Some mites are known to live exclusively in moist grasslands and pastures, where they break down vegetable matter (including livestock excrement) to provide a rich food source.
Studying ancient civilizations can be difficult when they have left no detailed written records behind. But researchers say they now have a new tool for examining the fortunes of animal-based populations.
Scientists are now able to follow the progress of ancient civilizations by studying fossil mites that were found in the dung of their livestock. A group of scientists from America, France and Britain have been studying llama dung mite fossils to track the rise and fall of the Inca empire. Llama dung mites are tiny -- not much more than a millimetre across, and they are related to domestic dust mites often found in carpets or mattresses.
The team found a dramatic increase in the number of fossil mites as the Inca empire expanded from the Cuzco area in the early 1400s. A sudden drop in numbers corresponded with the collapse of the human population after the arrival of the Spanish conquistadors.

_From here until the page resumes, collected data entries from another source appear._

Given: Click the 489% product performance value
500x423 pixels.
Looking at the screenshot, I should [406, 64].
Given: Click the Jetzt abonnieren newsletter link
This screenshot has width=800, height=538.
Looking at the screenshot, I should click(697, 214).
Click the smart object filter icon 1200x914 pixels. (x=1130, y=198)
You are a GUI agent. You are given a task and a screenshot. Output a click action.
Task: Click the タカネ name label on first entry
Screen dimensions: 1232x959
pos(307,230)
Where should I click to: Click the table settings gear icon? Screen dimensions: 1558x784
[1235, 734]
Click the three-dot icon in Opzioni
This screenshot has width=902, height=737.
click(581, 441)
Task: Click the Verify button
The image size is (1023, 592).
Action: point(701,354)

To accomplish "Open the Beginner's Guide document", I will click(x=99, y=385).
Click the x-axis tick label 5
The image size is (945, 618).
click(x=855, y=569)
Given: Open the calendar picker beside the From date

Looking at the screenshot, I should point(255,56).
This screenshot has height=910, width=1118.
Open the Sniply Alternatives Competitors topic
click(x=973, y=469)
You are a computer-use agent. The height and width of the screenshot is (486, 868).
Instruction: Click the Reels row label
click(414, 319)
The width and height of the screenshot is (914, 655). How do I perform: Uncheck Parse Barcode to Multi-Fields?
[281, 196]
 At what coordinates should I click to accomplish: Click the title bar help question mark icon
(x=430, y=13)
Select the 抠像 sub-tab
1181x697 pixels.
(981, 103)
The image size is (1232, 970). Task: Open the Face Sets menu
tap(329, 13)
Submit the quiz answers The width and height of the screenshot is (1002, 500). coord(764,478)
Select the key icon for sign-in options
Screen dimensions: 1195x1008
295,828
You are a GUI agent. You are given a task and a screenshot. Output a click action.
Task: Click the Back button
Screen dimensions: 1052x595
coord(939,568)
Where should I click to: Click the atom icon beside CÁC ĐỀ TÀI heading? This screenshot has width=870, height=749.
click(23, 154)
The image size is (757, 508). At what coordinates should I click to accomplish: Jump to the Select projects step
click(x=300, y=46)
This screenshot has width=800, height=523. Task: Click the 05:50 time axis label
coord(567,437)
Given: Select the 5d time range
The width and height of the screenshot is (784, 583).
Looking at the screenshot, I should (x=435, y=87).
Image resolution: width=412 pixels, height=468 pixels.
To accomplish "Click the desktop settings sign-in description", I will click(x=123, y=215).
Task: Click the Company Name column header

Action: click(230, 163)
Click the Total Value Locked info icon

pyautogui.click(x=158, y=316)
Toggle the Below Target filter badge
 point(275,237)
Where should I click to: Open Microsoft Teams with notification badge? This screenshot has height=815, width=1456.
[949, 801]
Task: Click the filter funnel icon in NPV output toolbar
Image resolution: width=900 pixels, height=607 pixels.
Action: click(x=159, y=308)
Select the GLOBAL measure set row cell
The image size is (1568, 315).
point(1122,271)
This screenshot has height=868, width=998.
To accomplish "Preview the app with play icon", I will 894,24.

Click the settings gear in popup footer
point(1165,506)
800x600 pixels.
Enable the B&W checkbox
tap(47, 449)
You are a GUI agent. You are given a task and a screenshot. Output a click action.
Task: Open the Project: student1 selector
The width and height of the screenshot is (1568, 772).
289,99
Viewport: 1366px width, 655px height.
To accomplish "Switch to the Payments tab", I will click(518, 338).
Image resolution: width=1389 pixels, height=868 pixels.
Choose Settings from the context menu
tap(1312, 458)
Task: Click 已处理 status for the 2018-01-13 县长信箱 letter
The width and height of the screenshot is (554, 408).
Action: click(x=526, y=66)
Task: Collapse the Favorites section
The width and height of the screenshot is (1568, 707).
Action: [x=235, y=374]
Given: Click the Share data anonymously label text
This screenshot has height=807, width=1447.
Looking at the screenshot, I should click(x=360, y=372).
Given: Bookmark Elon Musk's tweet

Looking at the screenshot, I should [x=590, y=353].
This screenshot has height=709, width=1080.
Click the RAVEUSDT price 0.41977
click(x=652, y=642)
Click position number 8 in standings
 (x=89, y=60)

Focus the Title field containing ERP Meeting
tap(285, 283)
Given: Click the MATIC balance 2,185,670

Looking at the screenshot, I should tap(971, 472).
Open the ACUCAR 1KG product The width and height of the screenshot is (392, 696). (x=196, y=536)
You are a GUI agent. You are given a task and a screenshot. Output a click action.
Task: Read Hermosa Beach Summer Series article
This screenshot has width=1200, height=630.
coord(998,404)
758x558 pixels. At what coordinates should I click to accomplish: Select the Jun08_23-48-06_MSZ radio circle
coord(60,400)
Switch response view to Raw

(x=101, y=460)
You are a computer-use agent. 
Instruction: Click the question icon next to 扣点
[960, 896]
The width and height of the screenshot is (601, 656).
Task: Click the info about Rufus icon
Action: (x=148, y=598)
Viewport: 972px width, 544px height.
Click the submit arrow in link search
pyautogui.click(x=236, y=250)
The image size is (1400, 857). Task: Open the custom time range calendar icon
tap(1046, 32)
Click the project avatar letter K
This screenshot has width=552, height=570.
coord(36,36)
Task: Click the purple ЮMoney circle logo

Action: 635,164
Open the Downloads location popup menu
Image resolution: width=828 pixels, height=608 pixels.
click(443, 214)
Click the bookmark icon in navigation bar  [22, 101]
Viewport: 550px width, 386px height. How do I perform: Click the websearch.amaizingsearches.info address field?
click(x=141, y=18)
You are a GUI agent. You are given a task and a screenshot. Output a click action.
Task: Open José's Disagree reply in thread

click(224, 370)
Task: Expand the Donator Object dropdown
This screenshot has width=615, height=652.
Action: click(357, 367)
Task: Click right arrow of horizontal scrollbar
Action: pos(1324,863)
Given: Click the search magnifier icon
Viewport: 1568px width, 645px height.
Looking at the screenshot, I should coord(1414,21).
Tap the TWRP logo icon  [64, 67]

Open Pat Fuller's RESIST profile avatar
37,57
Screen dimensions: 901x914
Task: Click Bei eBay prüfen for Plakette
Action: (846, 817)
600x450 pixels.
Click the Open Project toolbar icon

"It couldn't have been better if we'd made it up," said Mick Frogley, of Sussex University, UK. "It was that good."
The Inca were a test case that provided information for how to use these tiny fossils to follow the social trajectory of other, lesser-known animal-based civilizations, such as the Viking occupation of Greenland.
"A lot less is known about their economic and social structures and why these other cultures disappeared from the archaeological record. The technique could help find some answers."
The study results are published in the Journal of Archaeological Science.